In this study, we have analysed prospectively and consecutively the incidence of hypoglycaemia in neonates exposed to valproate in utero and recorded withdrawal symptoms as well as minor abnormalities and major malformations.
Materials and methods
During the period July 1993 to February 1997 in the county of North Jutland, Denmark, we consecutively studied all infants born to epileptic mothers treated during pregnancy with valproate alone or in combination with other antiepileptic drugs. Preterm infants (gestational age < 37 weeks) and second twins were excluded, but major malformations and minor abnormalities were recorded.
During the study period, 24 500 infants were born in the county. Twenty two infants and their mothers were included. Nineteen mothers had primary generalised epilepsy and three had complex partial epilepsy (table 1). Twenty mothers received valproate alone and two both valproate and carbamazepine (table 1). The pregnant epileptic women were followed according to international standards. They were seen once a month by a neurologist, and total and free drug plasma concentrations were measured and their future antiepileptic dose prescribed. The dose was adjusted according to the prepregnancy plasma level to maintain a constant concentration of the free fraction of valproate to ensure, as far as possible, absence of seizures. The plasma concentrations were measured as fasting values at 8–10 am. The concentrations of valproate and carbamazepine were measured by immunofluorescence.5
All women were offered an obstetrical ultrasound investigation and an amniocentesis. Amniocentesis was performed in 11 cases and an ultrasound investigation in all cases. In one case a chorionic villous biopsy was performed. The concentrations of α fetoprotein in the amniotic fluid and the fetal chromosome analyses were normal. No therapeutic abortions were performed. During pregnancy the women abstained from, or consumed only small amounts of, alcohol.
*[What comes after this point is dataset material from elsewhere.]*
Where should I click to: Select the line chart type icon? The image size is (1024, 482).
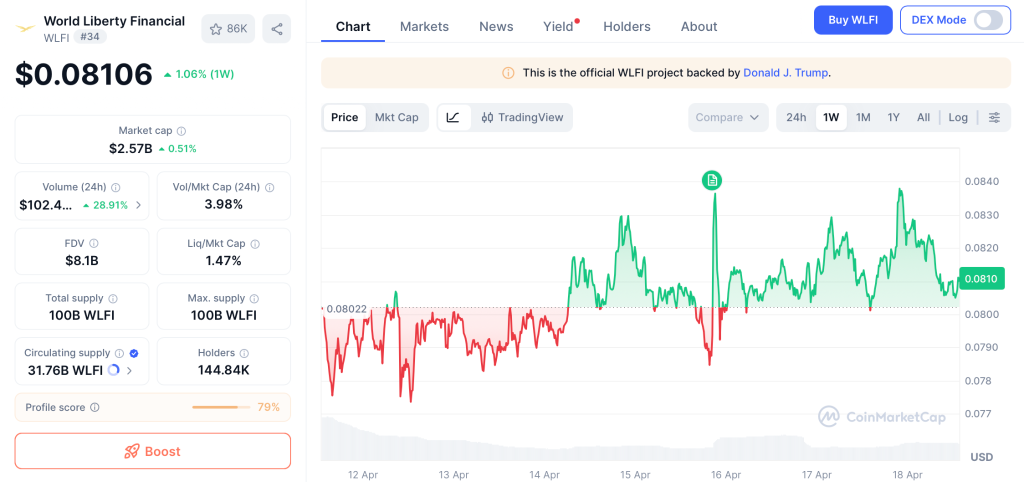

In three cases, pregnancy was complicated by mild hypertension or mild pre-eclampsia, which was treated with labetalol. This drug does not affect the level of blood glucose in neonates.6 None of the women were treated with β-sympathomimetics,7 and none received glucose infusions during labour.
The infants were observed in the neonatal unit from the first hour of life, and every eight hours withdrawal symptoms such as irritability, jitteriness, hypertonia, seizures, and vomiting were recorded.
Glucose levels in the umbilical cord blood (mixed arteriovenous blood) as well as in capillary blood were measured at 1, 2, 4, 6, 12, 18 and 24 hours of age and then every eight hours until the 5th day of age. The samples at 1, 2 and 4 hours post partum were collected independently of feeding time. After this, samples were collected just before feeding.
Capillary blood samples were collected by heel prick on prewarmed feet into 20 μl heparinised micropipettes containing fluoride, and immediately analysed. Glucose concentration was measured using the glucose dehydrogenase photometric method on an Hitachi 911 analyser.8 The day to day combined preanalytical and analytical standard deviation was 0.15 mmol/l.
The infants received an early feed—that is, within the first hour of life—and were thereafter breast fed about eight times a day. Breast feeding was supplemented with formula milk for an average of 2 days (range 0–6). One infant was exclusively formula fed. The main reason for supplementation was feeding problems because of withdrawal symptoms (table 2).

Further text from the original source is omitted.